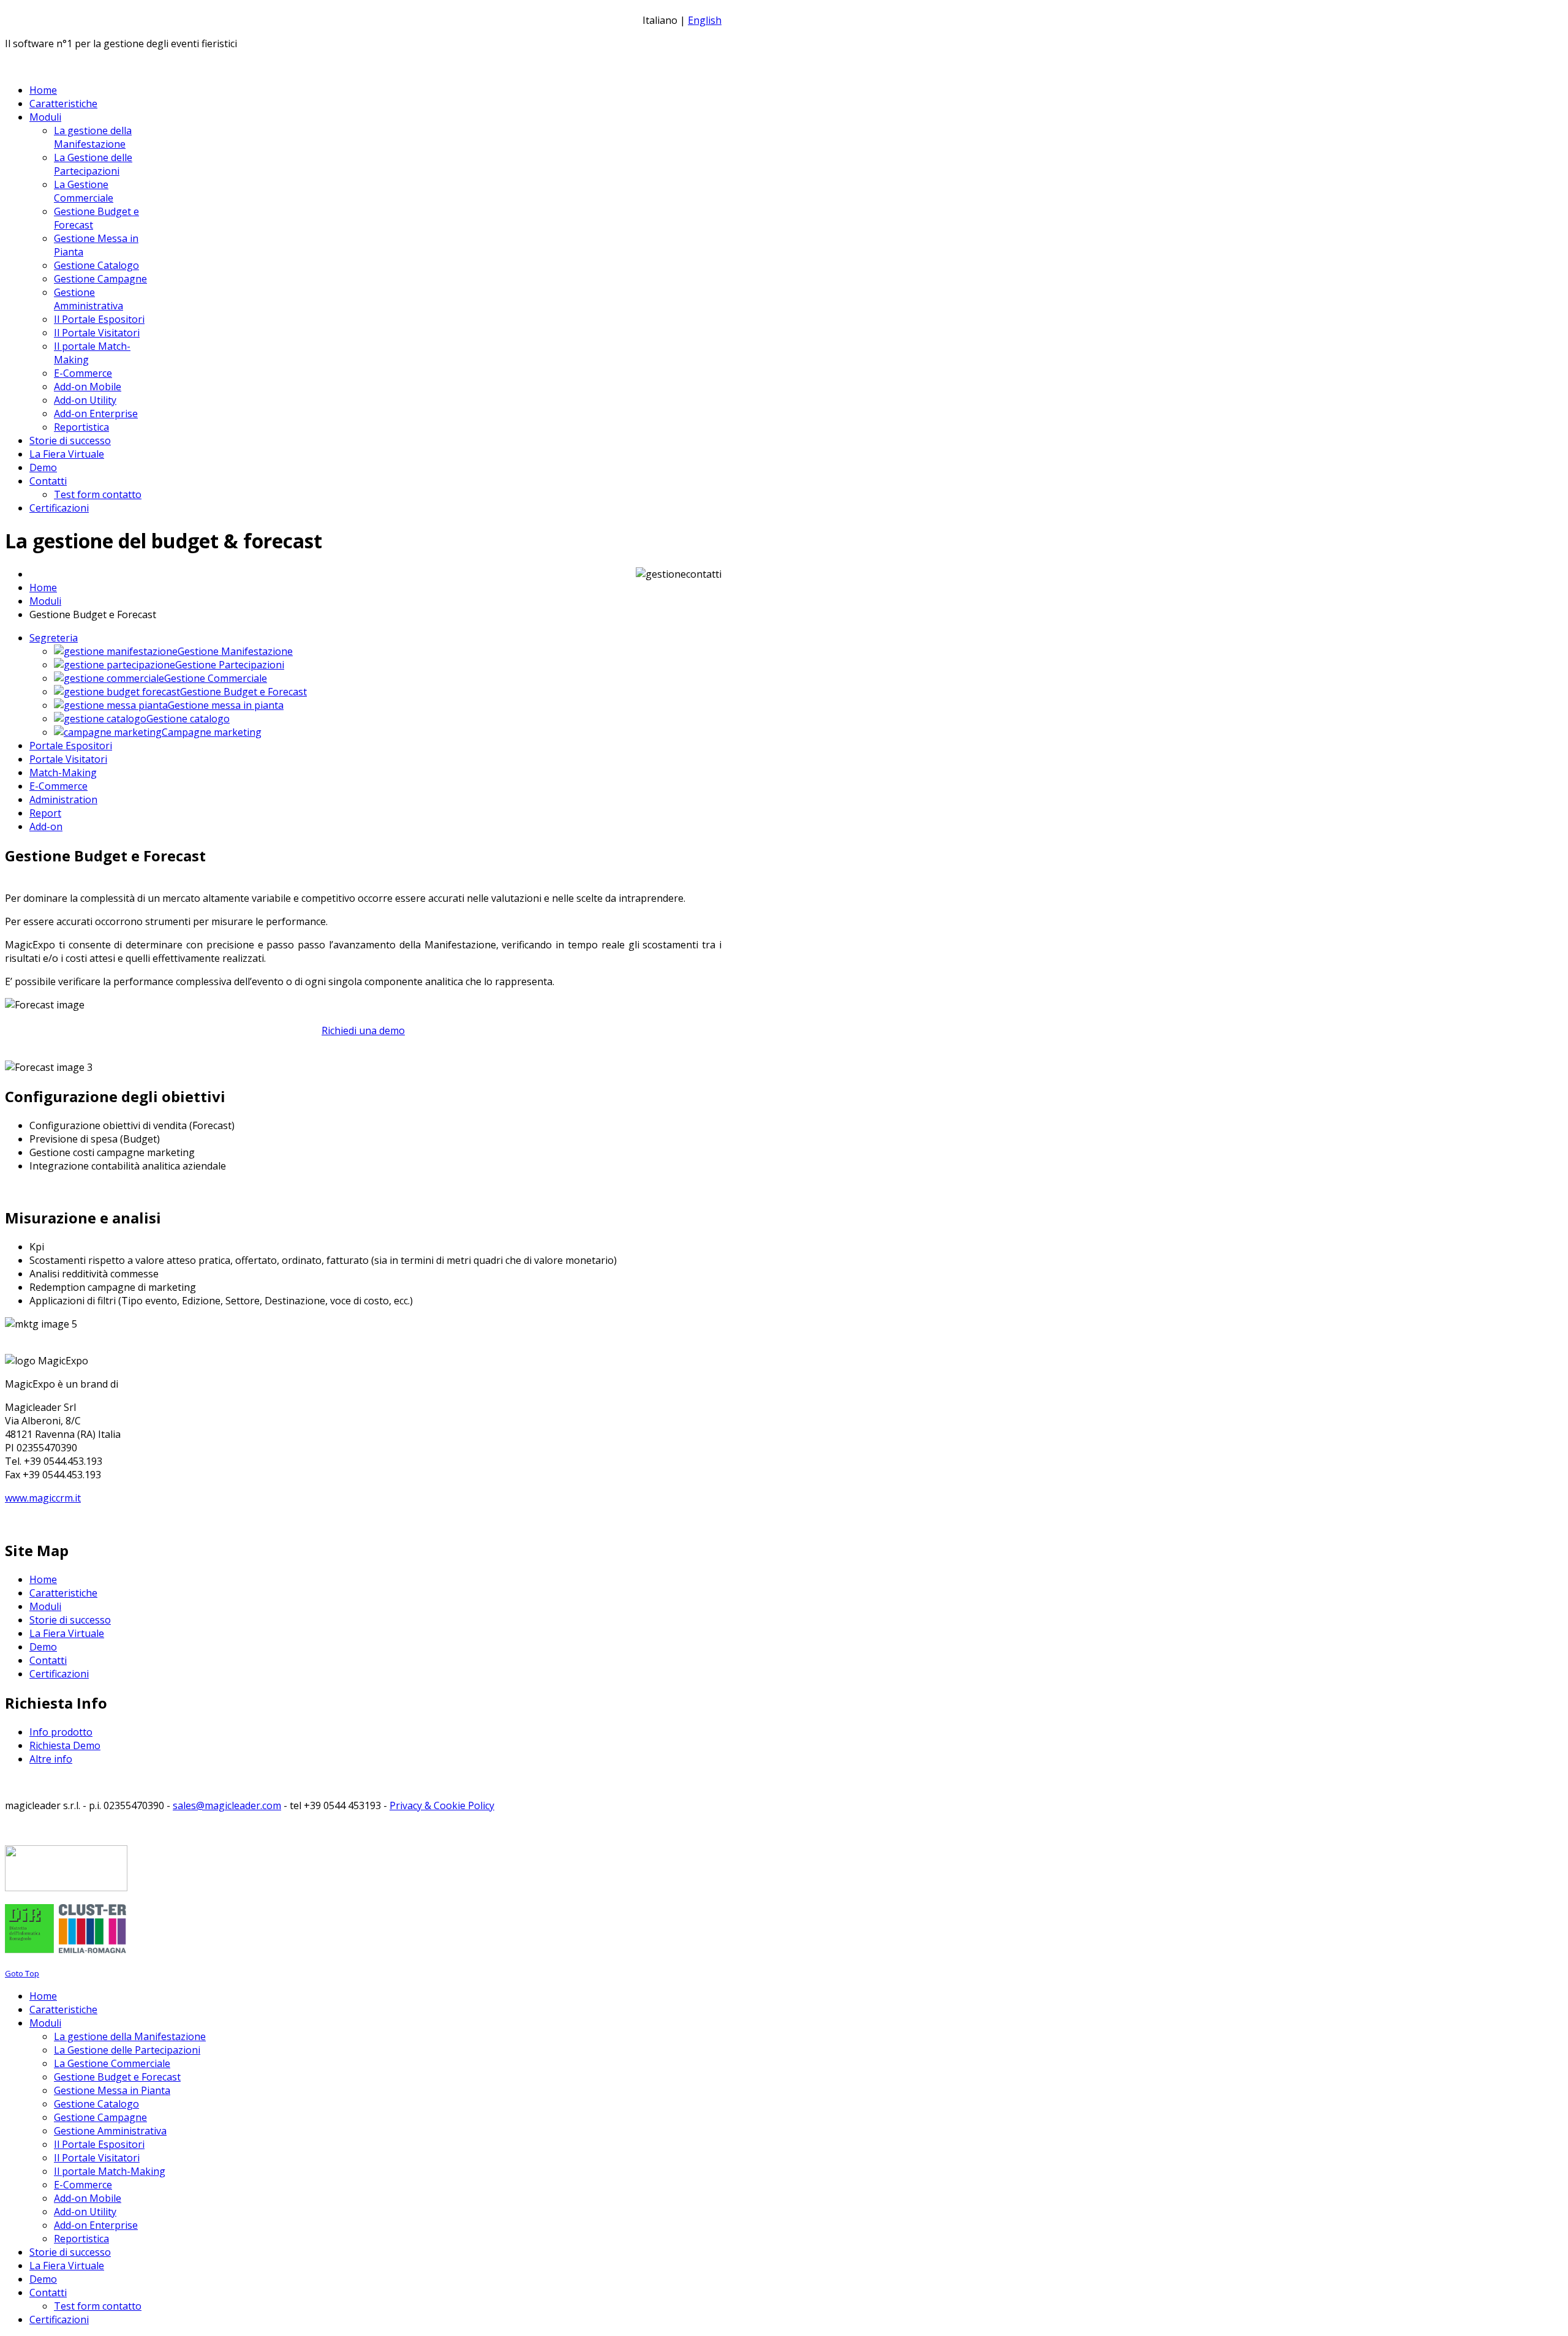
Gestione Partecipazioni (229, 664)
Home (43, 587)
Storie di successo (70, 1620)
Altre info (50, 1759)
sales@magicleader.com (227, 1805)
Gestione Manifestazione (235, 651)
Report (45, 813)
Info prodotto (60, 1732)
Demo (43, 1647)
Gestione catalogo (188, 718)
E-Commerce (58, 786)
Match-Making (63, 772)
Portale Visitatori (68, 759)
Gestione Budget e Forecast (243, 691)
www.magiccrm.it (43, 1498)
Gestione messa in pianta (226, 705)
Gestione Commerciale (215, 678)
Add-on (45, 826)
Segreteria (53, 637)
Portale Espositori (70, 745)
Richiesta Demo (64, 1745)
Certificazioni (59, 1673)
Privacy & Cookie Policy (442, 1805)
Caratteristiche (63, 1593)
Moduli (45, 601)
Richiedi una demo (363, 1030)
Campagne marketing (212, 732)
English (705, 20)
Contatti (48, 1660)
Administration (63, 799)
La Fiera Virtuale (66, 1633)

──────

- [What needs to be done]
The response must repeat all the lines above exactly and include no pictures.

- [The answer]
Gestione Partecipazioni (229, 664)
Home (43, 587)
Storie di successo (70, 1620)
Altre info (50, 1759)
sales@magicleader.com (227, 1805)
Gestione Manifestazione (235, 651)
Report (45, 813)
Info prodotto (60, 1732)
Demo (43, 1647)
Gestione catalogo (188, 718)
E-Commerce (58, 786)
Match-Making (63, 772)
Portale Visitatori (68, 759)
Gestione Budget e Forecast (243, 691)
www.magiccrm.it (43, 1498)
Gestione messa in pianta (226, 705)
Gestione Commerciale (215, 678)
Add-on (45, 826)
Segreteria (53, 637)
Portale Espositori (70, 745)
Richiesta Demo (64, 1745)
Certificazioni (59, 1673)
Privacy & Cookie Policy (442, 1805)
Caratteristiche (63, 1593)
Moduli (45, 601)
Richiedi una demo (363, 1030)
Campagne marketing (212, 732)
English (705, 20)
Contatti (48, 1660)
Administration (63, 799)
La Fiera Virtuale (66, 1633)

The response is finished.